### [YOUR GOAL]
Could you output every record again, exactly as given?

### [RECORDS SHOWN]
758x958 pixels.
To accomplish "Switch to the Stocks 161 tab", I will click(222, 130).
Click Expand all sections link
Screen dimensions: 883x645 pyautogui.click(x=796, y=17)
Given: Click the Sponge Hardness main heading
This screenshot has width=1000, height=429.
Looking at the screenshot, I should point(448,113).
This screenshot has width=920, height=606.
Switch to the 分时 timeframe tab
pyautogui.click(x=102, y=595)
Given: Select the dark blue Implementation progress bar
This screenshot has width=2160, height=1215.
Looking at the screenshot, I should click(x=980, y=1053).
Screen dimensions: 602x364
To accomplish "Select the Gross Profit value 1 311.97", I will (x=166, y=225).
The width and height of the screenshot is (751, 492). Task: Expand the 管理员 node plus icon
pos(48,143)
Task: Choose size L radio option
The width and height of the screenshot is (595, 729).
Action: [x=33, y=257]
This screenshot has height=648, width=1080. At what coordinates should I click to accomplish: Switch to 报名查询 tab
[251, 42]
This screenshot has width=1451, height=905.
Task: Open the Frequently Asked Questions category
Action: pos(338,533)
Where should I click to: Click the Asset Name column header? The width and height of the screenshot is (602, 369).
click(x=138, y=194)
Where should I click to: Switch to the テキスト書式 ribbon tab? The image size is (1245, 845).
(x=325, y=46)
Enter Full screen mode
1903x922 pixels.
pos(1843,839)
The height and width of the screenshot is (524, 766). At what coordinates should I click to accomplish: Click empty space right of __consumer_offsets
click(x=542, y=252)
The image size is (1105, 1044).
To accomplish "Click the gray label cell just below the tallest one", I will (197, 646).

### [SOLVED EXERCISE]
758x958 pixels.
To accomplish "Switch to the Stocks 161 tab", I will click(222, 130).
Click Expand all sections link
Screen dimensions: 883x645 pyautogui.click(x=796, y=17)
Given: Click the Sponge Hardness main heading
This screenshot has width=1000, height=429.
Looking at the screenshot, I should point(448,113).
This screenshot has width=920, height=606.
Switch to the 分时 timeframe tab
pyautogui.click(x=102, y=595)
Given: Select the dark blue Implementation progress bar
This screenshot has width=2160, height=1215.
Looking at the screenshot, I should click(x=980, y=1053).
Screen dimensions: 602x364
To accomplish "Select the Gross Profit value 1 311.97", I will (x=166, y=225).
The width and height of the screenshot is (751, 492). Task: Expand the 管理员 node plus icon
pos(48,143)
Task: Choose size L radio option
The width and height of the screenshot is (595, 729).
Action: [x=33, y=257]
This screenshot has height=648, width=1080. At what coordinates should I click to accomplish: Switch to 报名查询 tab
[251, 42]
This screenshot has width=1451, height=905.
Task: Open the Frequently Asked Questions category
Action: pos(338,533)
Where should I click to: Click the Asset Name column header? The width and height of the screenshot is (602, 369).
click(x=138, y=194)
Where should I click to: Switch to the テキスト書式 ribbon tab? The image size is (1245, 845).
(x=325, y=46)
Enter Full screen mode
1903x922 pixels.
pos(1843,839)
The height and width of the screenshot is (524, 766). At what coordinates should I click to accomplish: Click empty space right of __consumer_offsets
click(x=542, y=252)
The image size is (1105, 1044).
To accomplish "Click the gray label cell just below the tallest one", I will (197, 646).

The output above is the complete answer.